VOS TÂCHES:
1 - Dans l'extrait sur le Rojava, combien de combattants kurdes sont morts dans l'attaque ?
2 - Reproduisez sans rien changer tout ce qui va de « Un contexte international » jusqu'à « toujours une possibilité. » dans l'extrait sur le Rojava.
3 - Reprenez l'extrait sur le Rojava là où il s'arrête et poursuivez-le.
── EXTRAIT DU DOCUMENT ──
Vingt-neuf combattants kurdes ont trouvé la mort dans cette attaque. Leur mission principale était de lutter contre la diffusion et la consommation du captagon, drogue de substitution produite et vendue en masse par le régime de Bachar Al-Assad. Mais la Turquie s’est surtout employée à saper les institutions civiles pour rendre la vie invivable aux populations du Rojava, détruisant dix-sept sites pétroliers, onze centrales électriques, deux installations hydrauliques et dix-huit stations de pompage, et endommageant de nombreux autres sites dont quarante-huit écoles. Ces destructions mettent à mal l’approvisionnement des hôpitaux, des pompes à eau, et des commerces comme les boulangeries. Juste avant l’hiver, le Rojava risque la pénurie de gaz, de diesel, de benzine, d’eau potable et de pain. L’AANES (Administration Autonome du Nord et de l’Est de la Syrie) va devoir importer plus de produits comme le gaz, à des prix plus élevés et cela va favoriser l’inflation des biens et des services.
Un contexte international propice à Erdogan
L’objectif de la Turquie est de pousser les populations de l’AANES à l’exil et de vider la révolution de ses forces vives. Les dommages matériels causés aux infrastructures civiles sont estimés à 56 millions de dollars, alors que les dépenses annuelles (hors salaires) de l’AANES étaient de de 181 millions de dollars en 2020. L’ampleur des dégâts dépasse la capacité des ONG a fournir les services vitaux, c’est pourquoi Heyva Sor (Le Croissant Rouge Kurde) lance un appel aux dons pour le Rojava [1]. Erdogan a annoncé la fin de première phase de guerre contre l’AANES. Y’aura t-il une deuxième phase ? Et quelle sera la nature de celle-ci ? L’invasion terrestre de Kobane reste toujours une possibilité.
───
── DONNÉES FOURNIES ──
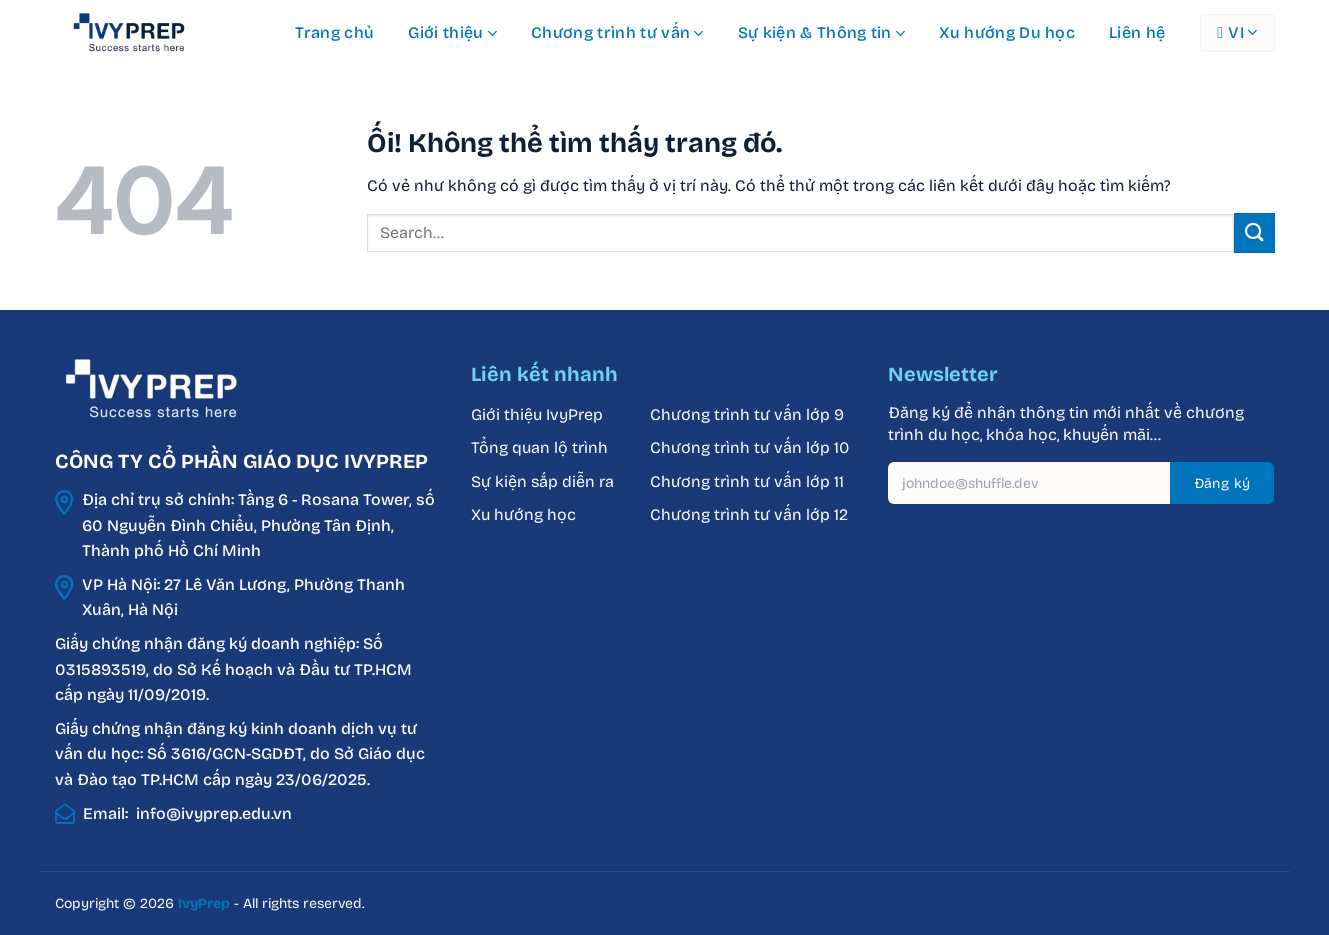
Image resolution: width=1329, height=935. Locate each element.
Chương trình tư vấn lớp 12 (749, 514)
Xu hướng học (523, 514)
───
RÉSULTATS:
1 - Vingt-neuf combattants kurdes.

2 -
Un contexte international propice à Erdogan
L’objectif de la Turquie est de pousser les populations de l’AANES à l’exil et de vider la révolution de ses forces vives. Les dommages matériels causés aux infrastructures civiles sont estimés à 56 millions de dollars, alors que les dépenses annuelles (hors salaires) de l’AANES étaient de de 181 millions de dollars en 2020. L’ampleur des dégâts dépasse la capacité des ONG a fournir les services vitaux, c’est pourquoi Heyva Sor (Le Croissant Rouge Kurde) lance un appel aux dons pour le Rojava [1]. Erdogan a annoncé la fin de première phase de guerre contre l’AANES. Y’aura t-il une deuxième phase ? Et quelle sera la nature de celle-ci ? L’invasion terrestre de Kobane reste toujours une possibilité.

3 -
Pendant ce temps, la guerre que mène Israël contre les Palestinien·nes a permis à Erdogan de cacher ses propres massacres et exactions [2] en dénonçant ceux des autres. Il est primordial de dénoncer son numéro d’équilibriste : la Turquie a reconnu l’État d’Israël dès 1949. Bien que l’arrivée de l’AKP au pouvoir ait terni quelque peu les relations entre la Turquie et Israël, Erdogan renoue des lien avec Netanyahu depuis 2015 et de nombreux échanges commerciaux et militaires ont lieu entre la Turquie et Israël. Le dernier entretien en date entre les deux criminels de guerre [3] date du 19 septembre dernier !
Erdogan ayant à cette occasion rappelé que les deux pays « pouvaient coopérer dans les domaines de l’énergie, de la technologie, de l’innovation, de l’intelligence artificielle et de la cybersécurité » [4]. La libération des peuples, au Kurdistan comme en Palestine ne se fera pas sans la destruction des États et des pouvoirs nationalistes, impérialistes et coloniaux.